• Consignes
a – D'après l'entretien avec Michel Camdessus, quel est le titre de l'ouvrage qu'il a publié l'an dernier ?
b – Prolongez l'entretien avec Michel Camdessus sur l'économie mondiale à partir de sa dernière phrase.

• Extrait choisi
Il a passé des dizaines d'années à restructurer des dettes, négocier des programmes de réformes et éteindre les incendies qui menaçaient à tous les étages de l'économie mondiale. Michel Camdessus revient longuement sur cette prestigieuse carrière dans un ouvrage publié l'an dernier, La Scène de ce drame est le monde, où l'on croise tour à tour Bill Clinton, Jean-Paul II, Boris Eltsine ou Nelson Mandela (1).
À l'heure où les dettes souveraines s'invitent avec fracas dans l'actualité économique, nous avons souhaité recueillir son opinion sur l'état du système économique mondial. Des soubresauts engendrés par le ralentissement de la croissance chinoise aux perspectives de l'Afrique en passant par la crise grecque, l'ancien directeur général du FMI dévoile son analyse et trace des pistes de réforme.
A. G.
Adrien Guilleminot - Malgré la belle santé de l'économie américaine, il semble que lorsque la Chine tousse tous les marchés s'enrhument. L'économie mondiale a-t-elle définitivement changé d'axe ?
Michel Camdessus - Oui, en ce sens que nous sommes entrés dans une ère radicalement nouvelle, celle du multilatéralisme. Nous étions habitués à des États-Unis souverains : ils étaient l'hégémon, comme on dit dans les traités de politique internationale. Hégémon au plan militaire, économique et monétaire. Eh bien, nous sommes sortis de cette situation. Nous sommes à présent dans l'ère de la pluralité, où il y a plusieurs hégémons. La Chine en est un. Mais n'oublions pas que l'Europe en est un aussi ! C'est le premier partenaire commercial de la planète ; et si, comme vous dites, le monde est aujourd'hui enrhumé, c'est aussi parce que l'Europe ne cesse d'éternuer depuis fort longtemps...
A. G. - Vous ne souscrivez donc pas totalement à la thèse d'une économie qui serait désormais dominée par Pékin ?

• Données
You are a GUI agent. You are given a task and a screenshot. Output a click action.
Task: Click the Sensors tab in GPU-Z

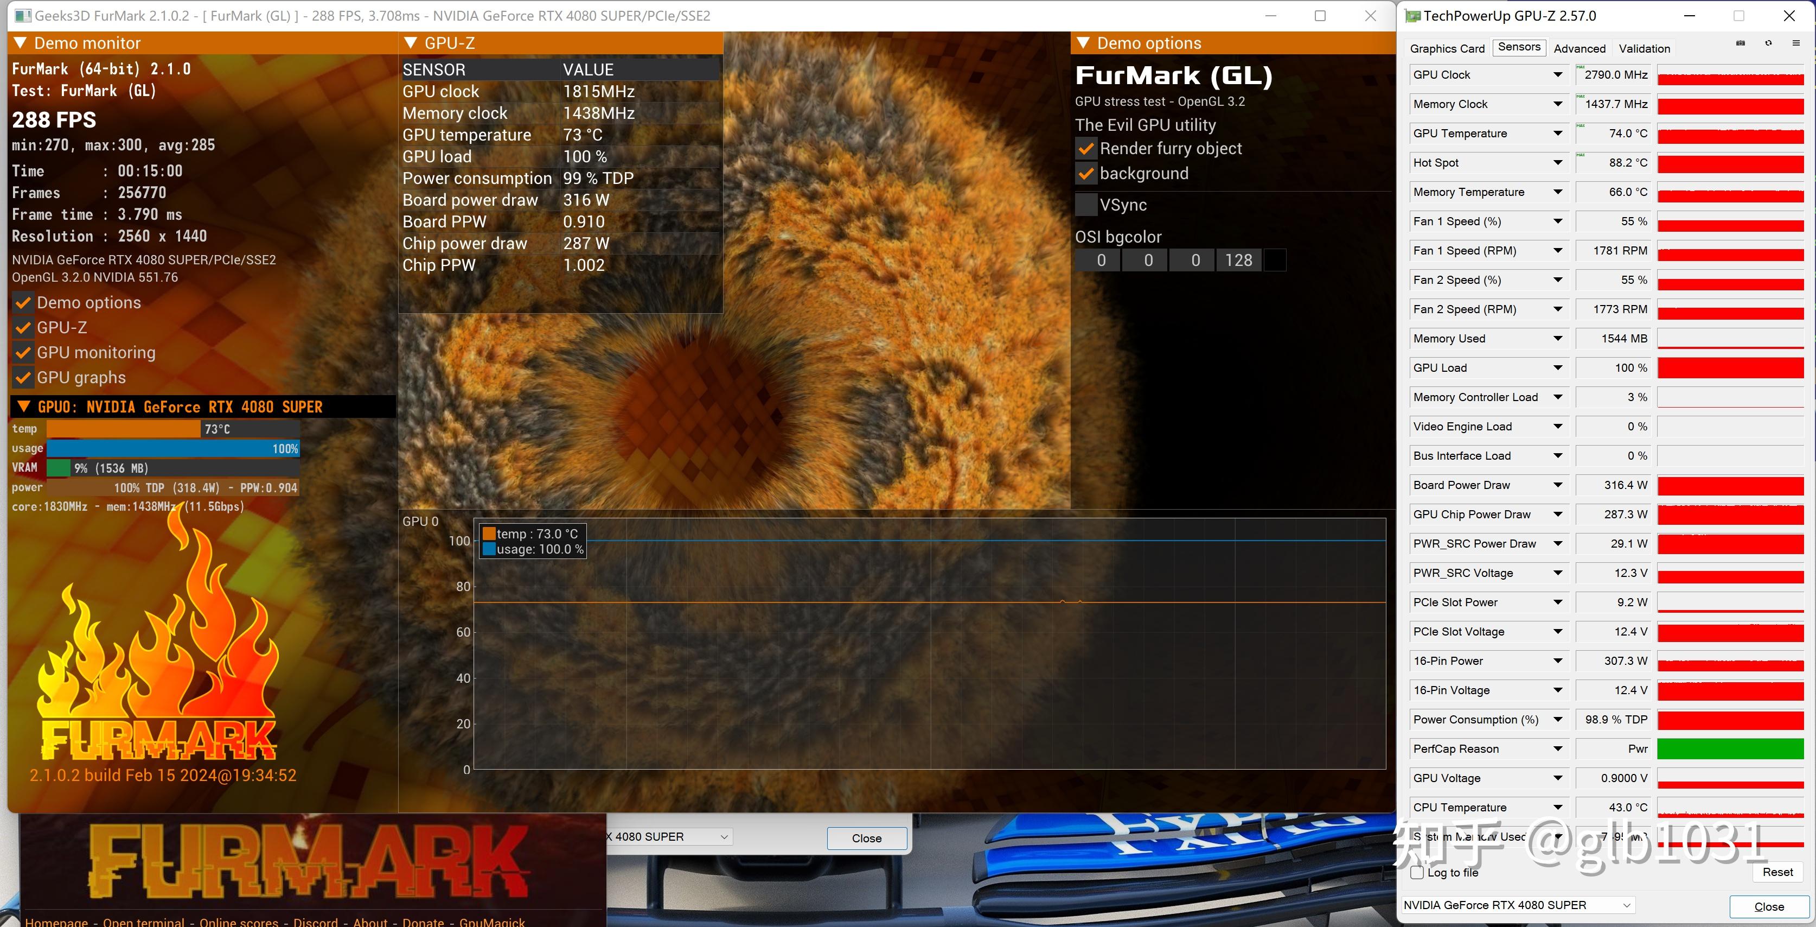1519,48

* * *

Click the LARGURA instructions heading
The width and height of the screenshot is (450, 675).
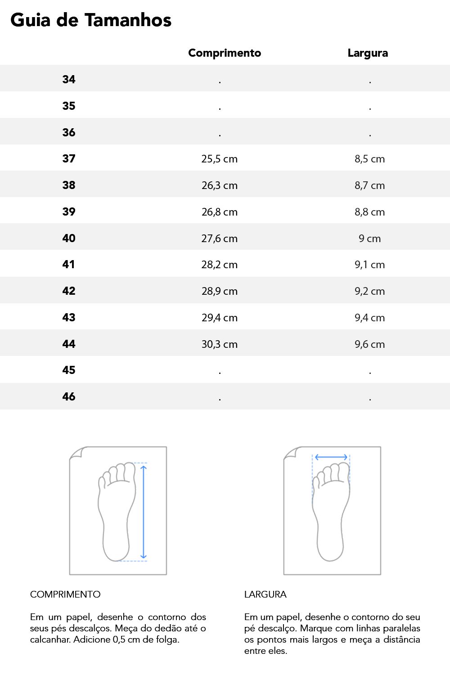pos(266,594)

• Réponses attendues
a – La Scène de ce drame est le monde.

b –
M. C. - La Chine est évidemment devenue un partenaire indiscutable d'une économie multipolaire. Pas « le » partenaire, mais l'un des partenaires, avec les États-Unis, avec l'Europe. Je ne parlerai donc pas, à son égard, de prépondérance ; mais sa situation mérite évidemment la plus grande attention. Tout ce qui s'y passe, et tout ce qui concerne 1,3 milliard d'habitants, est d'importance systémique. L'hyper-nervosité et l'hyper-réactivité actuelles des marchés s'expliquent, quant à elles, par la nature même de ces marchés. Attachés à éviter toute perte à court terme, ils passent naturellement par des phénomènes d'engouement et de déprime.
Aujourd'hui, il s'agit de déprime parce que les yeux s'ouvrent sur ce qu'est la Chine. Et le pouvoir chinois fait lui-même une très bonne analyse de ses faiblesses : la réforme encore insuffisante des entreprises et des banques du secteur public, les gigantesques problèmes environnementaux, l'endettement public et privé, l'immensité des défis sociaux... La dévaluation récente du renminbi (2), dans ce contexte, constitue bien plus un signal que la Chine s'adresse à elle-même et, évidemment, au monde qu'une opération visant à relancer ses exportations (puisque le taux de cette dévaluation a été somme toute assez minime).
A. G. - Les autorités de Pékin font une bonne analyse de leurs faiblesses, dites-vous. Pourtant, de nombreuses voix s'élèvent pour reprocher à la Chine un certain manque de transparence sur les performances de son économie...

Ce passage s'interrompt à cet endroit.